Your objective | Reproduce the entries below, please. Keep every character the same.

Listed entries |
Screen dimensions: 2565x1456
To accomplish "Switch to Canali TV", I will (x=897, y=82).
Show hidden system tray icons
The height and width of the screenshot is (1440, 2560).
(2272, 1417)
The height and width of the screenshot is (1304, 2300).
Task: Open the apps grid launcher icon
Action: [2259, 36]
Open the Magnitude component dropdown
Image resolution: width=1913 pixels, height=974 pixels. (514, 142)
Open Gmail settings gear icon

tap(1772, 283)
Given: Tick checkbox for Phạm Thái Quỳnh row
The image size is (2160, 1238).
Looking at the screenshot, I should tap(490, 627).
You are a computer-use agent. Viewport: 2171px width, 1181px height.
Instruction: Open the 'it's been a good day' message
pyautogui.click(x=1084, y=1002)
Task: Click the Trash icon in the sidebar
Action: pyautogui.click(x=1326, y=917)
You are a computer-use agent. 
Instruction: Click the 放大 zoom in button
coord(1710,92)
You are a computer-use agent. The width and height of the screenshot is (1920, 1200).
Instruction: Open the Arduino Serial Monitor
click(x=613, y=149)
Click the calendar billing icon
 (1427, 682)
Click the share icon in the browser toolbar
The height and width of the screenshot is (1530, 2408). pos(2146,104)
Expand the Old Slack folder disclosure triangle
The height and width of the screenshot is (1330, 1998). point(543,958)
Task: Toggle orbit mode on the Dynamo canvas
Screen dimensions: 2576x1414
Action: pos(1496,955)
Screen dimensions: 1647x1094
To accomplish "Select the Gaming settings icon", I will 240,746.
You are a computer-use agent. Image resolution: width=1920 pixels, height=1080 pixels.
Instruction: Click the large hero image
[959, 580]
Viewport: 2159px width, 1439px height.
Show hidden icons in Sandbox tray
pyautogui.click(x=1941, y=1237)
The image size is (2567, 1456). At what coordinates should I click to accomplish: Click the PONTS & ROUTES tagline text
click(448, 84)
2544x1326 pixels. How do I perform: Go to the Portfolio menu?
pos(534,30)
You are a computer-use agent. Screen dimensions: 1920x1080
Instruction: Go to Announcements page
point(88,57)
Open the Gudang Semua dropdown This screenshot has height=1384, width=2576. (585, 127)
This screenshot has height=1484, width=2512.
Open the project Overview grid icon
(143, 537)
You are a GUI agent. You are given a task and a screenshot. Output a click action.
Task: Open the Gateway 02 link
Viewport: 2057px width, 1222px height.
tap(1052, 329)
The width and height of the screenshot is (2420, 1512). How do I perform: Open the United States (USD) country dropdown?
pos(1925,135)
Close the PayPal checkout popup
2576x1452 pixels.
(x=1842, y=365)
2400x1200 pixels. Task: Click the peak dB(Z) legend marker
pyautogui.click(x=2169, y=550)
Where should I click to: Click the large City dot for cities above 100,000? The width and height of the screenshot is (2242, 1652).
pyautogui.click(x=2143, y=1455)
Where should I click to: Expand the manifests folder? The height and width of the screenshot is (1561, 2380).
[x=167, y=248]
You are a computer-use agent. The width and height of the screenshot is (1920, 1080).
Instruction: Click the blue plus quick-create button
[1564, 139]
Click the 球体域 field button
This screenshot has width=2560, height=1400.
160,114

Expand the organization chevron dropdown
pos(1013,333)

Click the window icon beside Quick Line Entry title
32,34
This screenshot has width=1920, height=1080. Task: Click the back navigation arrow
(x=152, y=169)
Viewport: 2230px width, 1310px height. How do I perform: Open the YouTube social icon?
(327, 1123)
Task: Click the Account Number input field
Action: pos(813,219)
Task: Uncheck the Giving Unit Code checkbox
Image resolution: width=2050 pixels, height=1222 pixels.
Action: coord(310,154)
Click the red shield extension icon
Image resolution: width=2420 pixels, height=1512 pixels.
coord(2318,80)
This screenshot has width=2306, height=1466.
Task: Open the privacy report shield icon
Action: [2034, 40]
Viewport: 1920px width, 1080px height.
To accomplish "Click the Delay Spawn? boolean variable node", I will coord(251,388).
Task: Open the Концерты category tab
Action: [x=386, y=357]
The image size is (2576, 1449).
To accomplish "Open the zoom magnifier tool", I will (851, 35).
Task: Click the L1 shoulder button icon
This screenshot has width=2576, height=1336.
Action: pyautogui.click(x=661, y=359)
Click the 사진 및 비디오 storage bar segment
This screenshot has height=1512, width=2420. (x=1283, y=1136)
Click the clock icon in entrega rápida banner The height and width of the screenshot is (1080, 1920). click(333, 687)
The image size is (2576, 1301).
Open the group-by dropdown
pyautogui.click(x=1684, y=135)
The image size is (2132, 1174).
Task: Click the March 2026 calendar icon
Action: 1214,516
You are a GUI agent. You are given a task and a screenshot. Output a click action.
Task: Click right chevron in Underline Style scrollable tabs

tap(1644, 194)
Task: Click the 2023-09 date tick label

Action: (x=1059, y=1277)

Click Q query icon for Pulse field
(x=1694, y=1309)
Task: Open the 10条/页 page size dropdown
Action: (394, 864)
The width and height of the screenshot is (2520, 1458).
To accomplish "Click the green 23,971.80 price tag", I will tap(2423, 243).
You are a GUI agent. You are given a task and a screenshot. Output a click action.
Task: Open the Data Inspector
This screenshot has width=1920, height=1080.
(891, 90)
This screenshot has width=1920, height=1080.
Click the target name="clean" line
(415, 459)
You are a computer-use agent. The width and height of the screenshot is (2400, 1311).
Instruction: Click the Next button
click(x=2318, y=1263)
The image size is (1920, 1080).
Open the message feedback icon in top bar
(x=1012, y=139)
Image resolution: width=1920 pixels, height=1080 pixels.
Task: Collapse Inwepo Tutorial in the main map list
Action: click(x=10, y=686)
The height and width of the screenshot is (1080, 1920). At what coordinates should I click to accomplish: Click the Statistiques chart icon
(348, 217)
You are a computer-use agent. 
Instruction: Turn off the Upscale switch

Solution to the exercise |
Screen dimensions: 2565x1456
To accomplish "Switch to Canali TV", I will (x=897, y=82).
Show hidden system tray icons
The height and width of the screenshot is (1440, 2560).
(2272, 1417)
The height and width of the screenshot is (1304, 2300).
Task: Open the apps grid launcher icon
Action: [2259, 36]
Open the Magnitude component dropdown
Image resolution: width=1913 pixels, height=974 pixels. (514, 142)
Open Gmail settings gear icon

tap(1772, 283)
Given: Tick checkbox for Phạm Thái Quỳnh row
The image size is (2160, 1238).
Looking at the screenshot, I should tap(490, 627).
You are a computer-use agent. Viewport: 2171px width, 1181px height.
Instruction: Open the 'it's been a good day' message
pyautogui.click(x=1084, y=1002)
Task: Click the Trash icon in the sidebar
Action: pyautogui.click(x=1326, y=917)
You are a computer-use agent. 
Instruction: Click the 放大 zoom in button
coord(1710,92)
You are a computer-use agent. The width and height of the screenshot is (1920, 1200).
Instruction: Open the Arduino Serial Monitor
click(x=613, y=149)
Click the calendar billing icon
 (1427, 682)
Click the share icon in the browser toolbar
The height and width of the screenshot is (1530, 2408). pos(2146,104)
Expand the Old Slack folder disclosure triangle
The height and width of the screenshot is (1330, 1998). point(543,958)
Task: Toggle orbit mode on the Dynamo canvas
Screen dimensions: 2576x1414
Action: pos(1496,955)
Screen dimensions: 1647x1094
To accomplish "Select the Gaming settings icon", I will 240,746.
You are a computer-use agent. Image resolution: width=1920 pixels, height=1080 pixels.
Instruction: Click the large hero image
[959, 580]
Viewport: 2159px width, 1439px height.
Show hidden icons in Sandbox tray
pyautogui.click(x=1941, y=1237)
The image size is (2567, 1456). At what coordinates should I click to accomplish: Click the PONTS & ROUTES tagline text
click(448, 84)
2544x1326 pixels. How do I perform: Go to the Portfolio menu?
pos(534,30)
You are a computer-use agent. Screen dimensions: 1920x1080
Instruction: Go to Announcements page
point(88,57)
Open the Gudang Semua dropdown This screenshot has height=1384, width=2576. (585, 127)
This screenshot has height=1484, width=2512.
Open the project Overview grid icon
(143, 537)
You are a GUI agent. You are given a task and a screenshot. Output a click action.
Task: Open the Gateway 02 link
Viewport: 2057px width, 1222px height.
tap(1052, 329)
The width and height of the screenshot is (2420, 1512). How do I perform: Open the United States (USD) country dropdown?
pos(1925,135)
Close the PayPal checkout popup
2576x1452 pixels.
(x=1842, y=365)
2400x1200 pixels. Task: Click the peak dB(Z) legend marker
pyautogui.click(x=2169, y=550)
Where should I click to: Click the large City dot for cities above 100,000? The width and height of the screenshot is (2242, 1652).
pyautogui.click(x=2143, y=1455)
Where should I click to: Expand the manifests folder? The height and width of the screenshot is (1561, 2380).
[x=167, y=248]
You are a computer-use agent. The width and height of the screenshot is (1920, 1080).
Instruction: Click the blue plus quick-create button
[1564, 139]
Click the 球体域 field button
This screenshot has width=2560, height=1400.
160,114

Expand the organization chevron dropdown
pos(1013,333)

Click the window icon beside Quick Line Entry title
32,34
This screenshot has width=1920, height=1080. Task: Click the back navigation arrow
(x=152, y=169)
Viewport: 2230px width, 1310px height. How do I perform: Open the YouTube social icon?
(327, 1123)
Task: Click the Account Number input field
Action: pos(813,219)
Task: Uncheck the Giving Unit Code checkbox
Image resolution: width=2050 pixels, height=1222 pixels.
Action: coord(310,154)
Click the red shield extension icon
Image resolution: width=2420 pixels, height=1512 pixels.
coord(2318,80)
This screenshot has width=2306, height=1466.
Task: Open the privacy report shield icon
Action: [2034, 40]
Viewport: 1920px width, 1080px height.
To accomplish "Click the Delay Spawn? boolean variable node", I will coord(251,388).
Task: Open the Концерты category tab
Action: [x=386, y=357]
The image size is (2576, 1449).
To accomplish "Open the zoom magnifier tool", I will (851, 35).
Task: Click the L1 shoulder button icon
This screenshot has width=2576, height=1336.
Action: pyautogui.click(x=661, y=359)
Click the 사진 및 비디오 storage bar segment
This screenshot has height=1512, width=2420. (x=1283, y=1136)
Click the clock icon in entrega rápida banner The height and width of the screenshot is (1080, 1920). click(333, 687)
The image size is (2576, 1301).
Open the group-by dropdown
pyautogui.click(x=1684, y=135)
The image size is (2132, 1174).
Task: Click the March 2026 calendar icon
Action: 1214,516
You are a GUI agent. You are given a task and a screenshot. Output a click action.
Task: Click right chevron in Underline Style scrollable tabs

tap(1644, 194)
Task: Click the 2023-09 date tick label

Action: (x=1059, y=1277)

Click Q query icon for Pulse field
(x=1694, y=1309)
Task: Open the 10条/页 page size dropdown
Action: (394, 864)
The width and height of the screenshot is (2520, 1458).
To accomplish "Click the green 23,971.80 price tag", I will tap(2423, 243).
You are a GUI agent. You are given a task and a screenshot. Output a click action.
Task: Open the Data Inspector
This screenshot has width=1920, height=1080.
(891, 90)
This screenshot has width=1920, height=1080.
Click the target name="clean" line
(415, 459)
You are a computer-use agent. The width and height of the screenshot is (2400, 1311).
Instruction: Click the Next button
click(x=2318, y=1263)
The image size is (1920, 1080).
Open the message feedback icon in top bar
(x=1012, y=139)
Image resolution: width=1920 pixels, height=1080 pixels.
Task: Collapse Inwepo Tutorial in the main map list
Action: click(x=10, y=686)
The height and width of the screenshot is (1080, 1920). At what coordinates should I click to accomplish: Click the Statistiques chart icon
(348, 217)
You are a computer-use agent. 
Instruction: Turn off the Upscale switch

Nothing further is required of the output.